Overview
- Owner: Maharashtra Metro Rail Corporation Limited
- Area served: Nashik
- Locale: Nashik, Maharashtra, India
- Transit type: Rapid Transit
- Number of lines: 2
- Number of stations: Total 30 20 (line 1) 10 (line 2)
- Annual ridership: 70,000-90,000
- Chief executive: Dr Deen Dayal Sharma
- Website: http://www.mahametro.org/

Operation
- Operation will start: Unknown
- Operator: Maharashtra Metro Rail Corporation Limited (Maha Metro)
- Train length: 3 coaches

Technical
- System length: 58 km
- Track gauge: 1,435 mm (4 ft 8+1⁄2 in) standard gauge
- Electrification: 25 kV 50 Hz AC overhead catenary
- Average speed: 33 km/h
- Top speed: 90 km/h

= Greater Nashik Metro =

Proposed rapid transit system in the Indian city of Nashik

The Greater Nashik Metro is a proposed rapid transit system in the Nashik Metropolitan Region. The system is proposed to reduce traffic congestion and provide direct connectivity to Nashik city from its suburbs. The Greater Nashik Metro will connect the suburbs of Nashik city like Deolali, Nashik Road, Upnagar, Nashik Airport, Sinnar, Igatpuri, Gangapur Road, Trimbakeshwar, Dindori, Bhagur, Niphad, Adgaon, Ghoti Budruk and Girnare. Initially, this plan was conceived as a Metro Neo Plan which was to be India’s first rubber-tyred, low cost Metro Neo electric trolleybus system that spanned 32 km across two lines at an estimated budget of Rs 2,000 crore. However, after the updated traffic studies, Maha Metro had revised the transit blueprint in mid-2026 for evaluating a larger 58-km Light Metro network.

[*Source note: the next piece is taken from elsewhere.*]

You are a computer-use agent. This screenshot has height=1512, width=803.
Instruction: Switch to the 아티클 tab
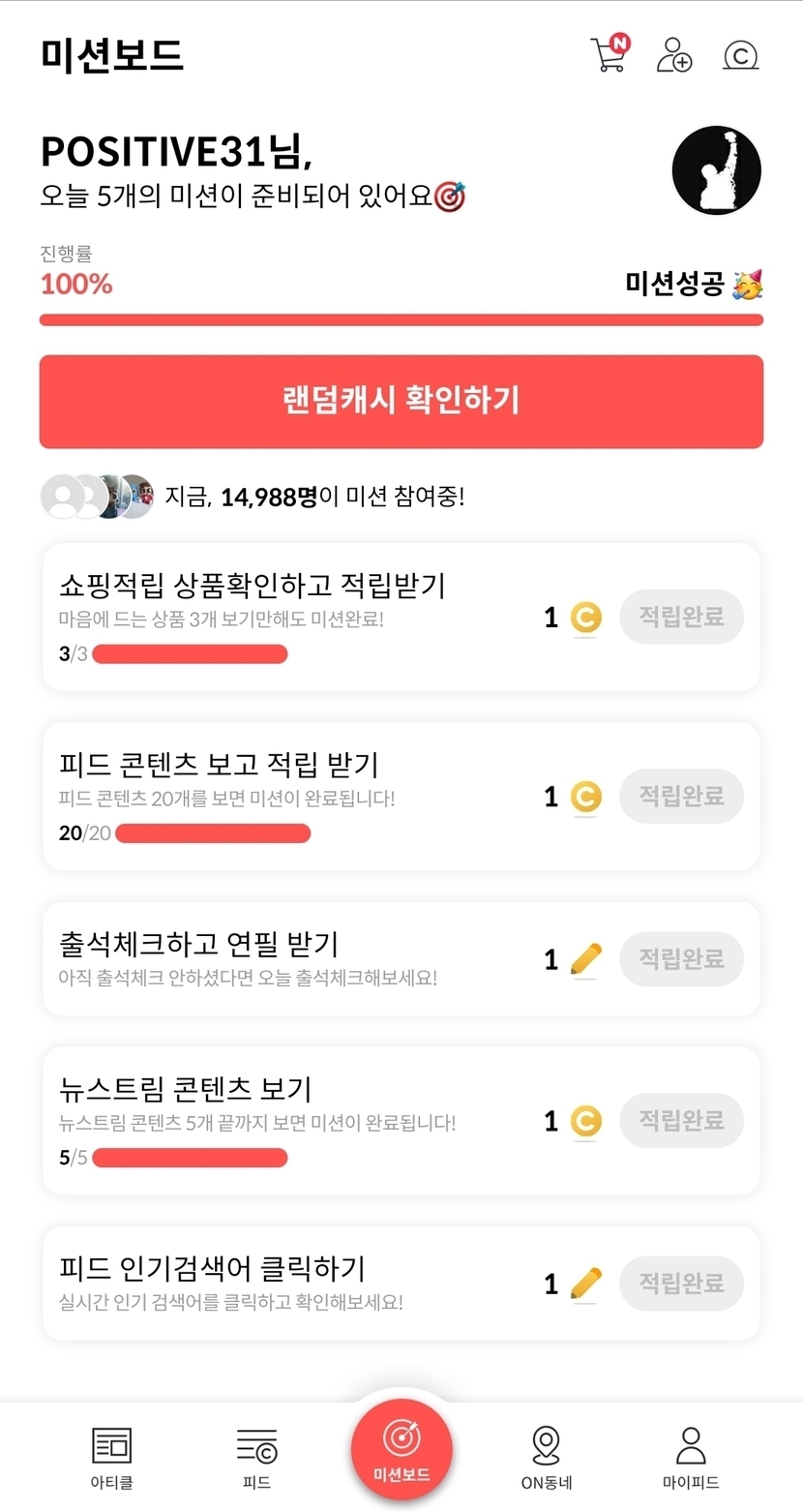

This project is implemented and operated by Maharashtra Metro Rail Corporation Limited (Maha Metro) with the help of the Central and State Governments, Nashik Metropolitan Region Development Authority (NMRDA) and Nashik Municipal Corporation. It will be India's first Rubber-tyred metro. Maharashtra Chief Minister Uddhav Thackeray in an interview stated that the feasibility report will be submitted soon. Greater Nashik Metro will be implemented by Maharashtra Metro Rail Corporation Limited and funded by City and Industrial Development Corporation (CIDCO).

==Project details (DPR)==
Budget
The Maharashtra government has invested 2,100.6 crore for the "Metro Neo" project.

1st line
The first line is proposed from Shramik nagar (Satpur) in west to Nasik Road railway station in east.
There will be 17 stations on this route. The route will be of 22.5 km.

2nd line
This route is proposed to be built from Gangapur Road to Mumbai Naka.
There will be 10 stations on this route which will be 10.5 km long.

Depots
A tram (rubber tyred metro) depot will be constructed at Shramik nagar.

Interchange station
Interchange station will be constructed at CBS and Gangapur Road

==Status updates==
- Aug 2019: Maharashtra State Government approved Nashik Metro project.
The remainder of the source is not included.